Prof. Luo on the Lecture
Prof. Luo presented a report entitled“The Role of AMPK in Warburg Effect and Tumor
Progression”. He elaborated on the role of AMPK in Warburg effect and tumor progression and pointed out that LKB1/AMPK is an important pathway regulating the metabolism of cell, which can inhibit the synthesis of proteins, fatty acids and glycogen, promoteglycolysis, fatty acid oxidation and glucose uptake and thus inhibit tumor development. Prof. Luo and his team have explored the specific mechanism of AMPK in inhibiting Warburg Effect and found out that AMPK can promote mitochondrial synthesis. If AMPK is artificially targeted at mitochondria, it can promote the oxidation of fatty acids as well as inhibit the glycolysis and thus inhibit the growth of cells. Prof. Luo explained the associations between AMPK, TGF-β signaling pathway and tumor development in detail. LKB1/AMPK pathway can inhibit TGF-β signaling pathway and the effects of TGF-β signaling pathway on inducing tumor metastasis. Meanwhile, LKB1/AMPK pathway also inhibits mRNA and protein levels of TGF-β as well as the effects of TGF-β in promoting the transition of epithelial-mesenchymal. In LKB1 / AMPK pathway, the expression level of p-AMPK is negatively related to tumor progression, while TGF-β expression is positively related to tumor progression.
Prof. Cui on the Lecture
Prof. Cui gave a report entitled "Signal Transduction in Melanoma Development", he mainly described the role of MC1R in melanogenesis and occurrence of melanoma. MC1R is a receptor for melatonin and a key gene that determines hair color. Prof. Cui and his team found that the lack of MC1R exacerbates the cell premature induced by UV in normal melanocytes and induces cancer cell transformation in case of the activation of other proto-oncogene. After the irradiation of UV, MC1R can bind to PTEN and protect its activity. Prof. Cui explained the mechanism of how ZDHHC13 regulating the MC1R palmitic acid acylation in detail and pointed out that Plam-B, a small molecule inhibitor, can promote palmitoylation and inhibit the malignant transformation induced by MC1R-RHC subtype. The achievement of Professor Cui team has great significance in the prevention of melanoma in light-colored human with MC1R-RHC subtype.

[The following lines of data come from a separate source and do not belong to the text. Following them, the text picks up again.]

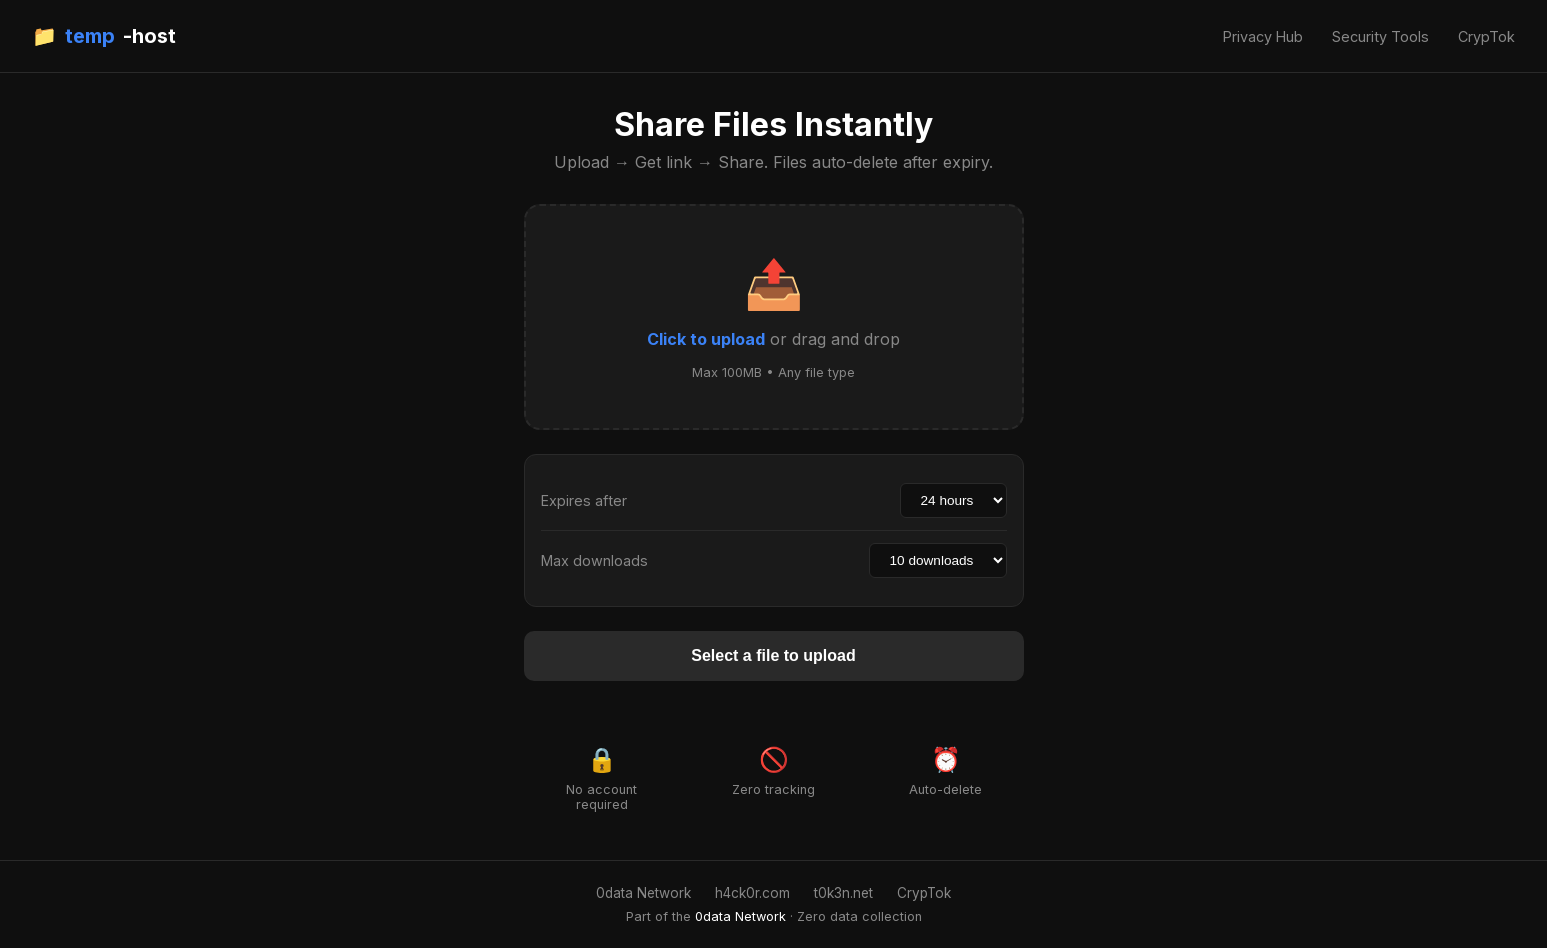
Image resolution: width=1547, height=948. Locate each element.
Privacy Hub (1263, 36)
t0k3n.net (843, 893)
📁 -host (104, 36)
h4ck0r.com (752, 893)
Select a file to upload (773, 655)
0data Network (643, 893)
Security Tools (1380, 36)
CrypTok (1486, 36)
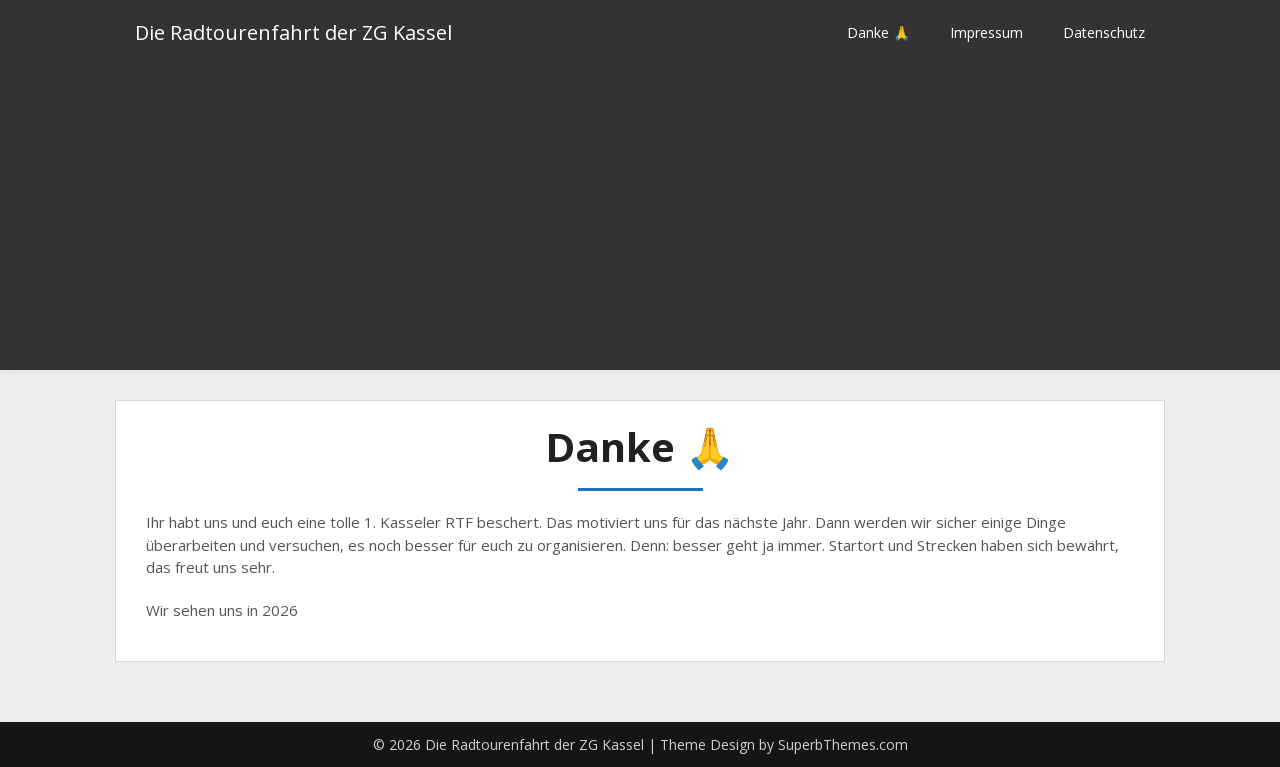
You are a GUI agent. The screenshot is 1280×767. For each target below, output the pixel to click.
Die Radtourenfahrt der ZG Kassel (293, 32)
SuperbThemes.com (843, 744)
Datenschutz (1104, 32)
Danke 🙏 (878, 32)
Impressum (986, 32)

After the report, teachers and students actively raised questions and the atmosphere was active. The two professors actively exchanged their ideas with our teachers and students.
CV of Professor Zhijun Luo:
Professor Zhijun Luo is employed in the Boston University School of Medicine, as lecturer, assistant professor, associate professor. He is a PhD of the United States Einstein Medical College and a postdoctoral fellow at Harvard University. Pro Luo has been employed by Nanchang University since 2011. He is the former vice president of School of Medicine in Nanchang University, the former president of School of basic medicine in Nanchang University and now is the president of Queen Mary College. His research field involves the mechanism of Raf kinase activation and the biological function of Raf, the role of AMPK in regulating the metabolism and growth of tumor cells. He has published more than 70 high-level papers, including NATURE, NEURON, MOL CELL, CELL METAB, EMBO J, PNAS, etc. The total reference rate is more than 6800 times. He is also a former editor of JBC and former judge of NIH in United States.

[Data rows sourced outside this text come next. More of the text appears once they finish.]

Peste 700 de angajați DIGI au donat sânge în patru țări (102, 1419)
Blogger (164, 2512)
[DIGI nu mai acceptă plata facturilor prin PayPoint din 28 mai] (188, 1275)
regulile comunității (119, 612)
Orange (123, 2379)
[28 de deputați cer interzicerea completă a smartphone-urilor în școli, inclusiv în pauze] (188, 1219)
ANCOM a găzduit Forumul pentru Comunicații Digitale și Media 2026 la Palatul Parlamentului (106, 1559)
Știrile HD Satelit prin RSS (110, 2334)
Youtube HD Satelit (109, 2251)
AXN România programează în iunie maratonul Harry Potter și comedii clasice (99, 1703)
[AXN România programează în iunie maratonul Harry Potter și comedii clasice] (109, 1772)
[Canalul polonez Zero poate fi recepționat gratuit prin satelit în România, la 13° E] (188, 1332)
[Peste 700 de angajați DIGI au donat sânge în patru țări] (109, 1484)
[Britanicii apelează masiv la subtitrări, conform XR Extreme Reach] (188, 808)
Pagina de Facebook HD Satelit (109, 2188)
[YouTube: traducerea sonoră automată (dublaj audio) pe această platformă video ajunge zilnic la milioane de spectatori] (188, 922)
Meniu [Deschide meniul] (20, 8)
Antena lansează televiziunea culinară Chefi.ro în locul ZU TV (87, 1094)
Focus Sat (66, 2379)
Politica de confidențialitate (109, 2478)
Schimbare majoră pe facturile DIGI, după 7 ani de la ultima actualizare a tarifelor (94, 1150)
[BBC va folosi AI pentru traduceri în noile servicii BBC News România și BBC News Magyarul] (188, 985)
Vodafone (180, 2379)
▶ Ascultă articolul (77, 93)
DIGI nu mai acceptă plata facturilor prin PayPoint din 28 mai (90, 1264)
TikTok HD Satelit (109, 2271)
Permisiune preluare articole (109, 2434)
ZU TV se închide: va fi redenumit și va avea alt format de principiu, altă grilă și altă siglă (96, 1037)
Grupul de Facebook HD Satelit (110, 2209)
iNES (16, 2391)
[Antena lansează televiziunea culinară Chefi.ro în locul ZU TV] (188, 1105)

CV of Professor Rutao Cui:
Rutao Cui, M.D., Ph.D. Professor of Pharmacology and Dermatology, Vice Chair for Laboratory Administration; Director, The Laboratory of Melanoma Research in the Section of Cancer Pharmacology; and Member, The Cancer Center.Dr. Cui’s primary research interests include: understanding molecular mechanisms of melanoma development, defining the molecular effects of UVB radiation on melanocyte growth and differentiation, and developing murine genetic models for human melanoma.